- The Storyteller: Sometimes people are born lucky. You imagine if they open their hands there'd be a little piece of sunshine. A personal piece. It lights them up. Everyone loves these people, they're lit up.
- [blows out the candlelight in his hands]
- The Storyteller: Cats sit on their laps.
- Storyteller's Dog: [looks up] What?
- The Storyteller: It's luck, it's a gift, it's a blessing, and therefore can't be undone. This is also true of prophesies.
- The Storyteller: And it happened in a week with two Fridays that the cruel king heard of a prophesy. A child had been born reported his spies, a luck child. Poor as penance, rich as snow, the seventh son of a seventh son. Wise men prophesied this child would one day be king.
- The Storyteller: Each one who came the same story: the Griffin, please, for love, for justice, for fame, for fortune. But always in the end for the Griffin's supper.
- Ferryman: I dare not think it possible you found the answer, but then you did come back... No one has ever come back.

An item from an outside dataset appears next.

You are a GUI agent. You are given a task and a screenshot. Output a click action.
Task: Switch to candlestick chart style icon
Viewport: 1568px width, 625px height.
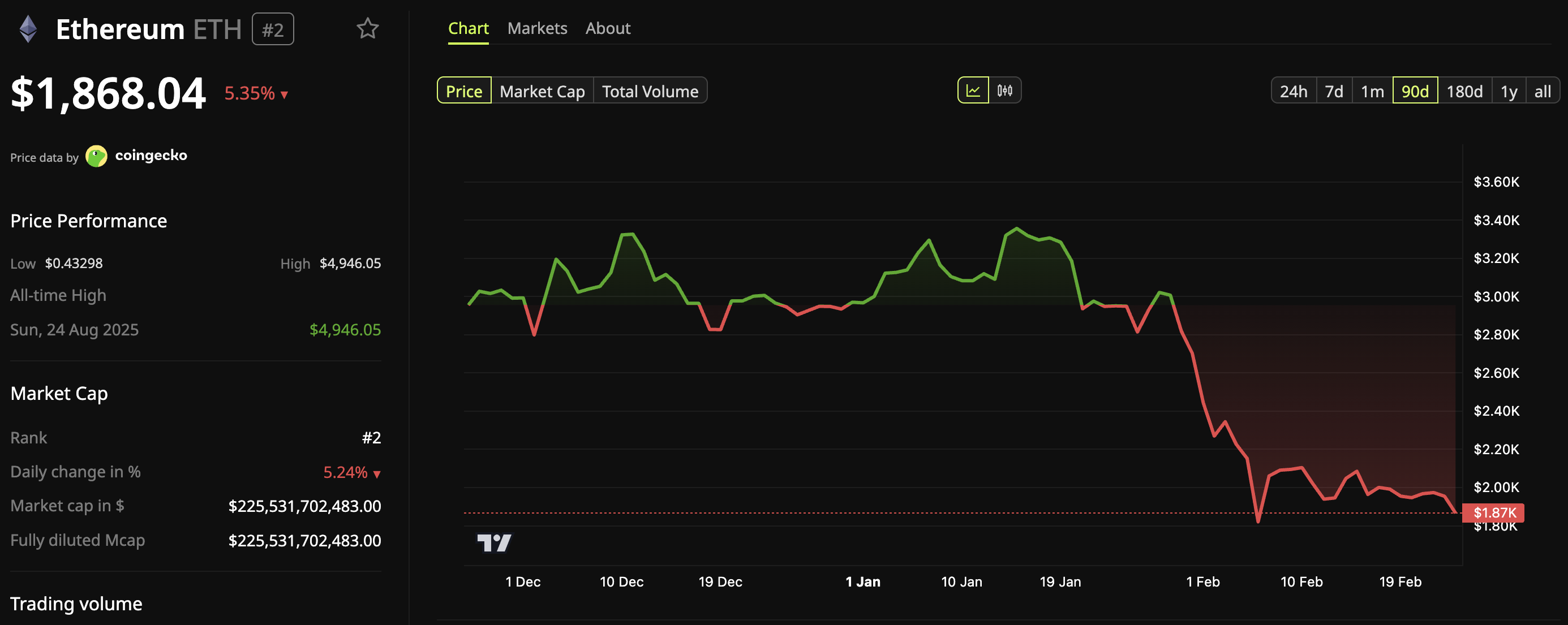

- Lucky: I have come back and I have the answer: the next passenger you have, give him your oar. Then your lot will be his, his freedom yours.
- Ferryman: So simple...
- [fights back tears]
- Ferryman: so simple.
- The Storyteller: And for the first time in years, centuries, hope fires the ferryman. A smile is forming in his mind, a tiny smile growing, getting ready to be born...
- King: Come on, come on, come on, can't we go any faster?
- Ferryman: Oh, yes, sir, there is a way...
- [gestures for the king to take over the ore]
- The Storyteller: Take it, he says, take it, take it... So if you come one day to a lake and there's an island and a ferry goes back and forth rowed by an old sad man, turn around. Griffins live there, you may never get off the boat. For the ferryman was once a wicked king who ignored a prophesy, whose heart was cruel. And nature, my dears, is a wize woman who pays us back, tit for tat.
- The Storyteller: A "boo" to the king!
- Storyteller's Dog: Boo!
- The Storyteller: And a hiss!
- Storyteller's Dog: Hiss!
- Griffin: [taking offence to being called a monster or a beast] My bird! My misunderstood bird. My not beastie!
- Little Man: [the Griffin is yawning] Then you go to sleep now, Busy day ahead, eating people and wreaking havoc...
- Storyteller's Dog: Terrible. That's a terrible story.
- The Storyteller: What?
- Storyteller's Dog: The baby died. What do you mean, what?
- The Storyteller: Who said the baby died? *I* didn't.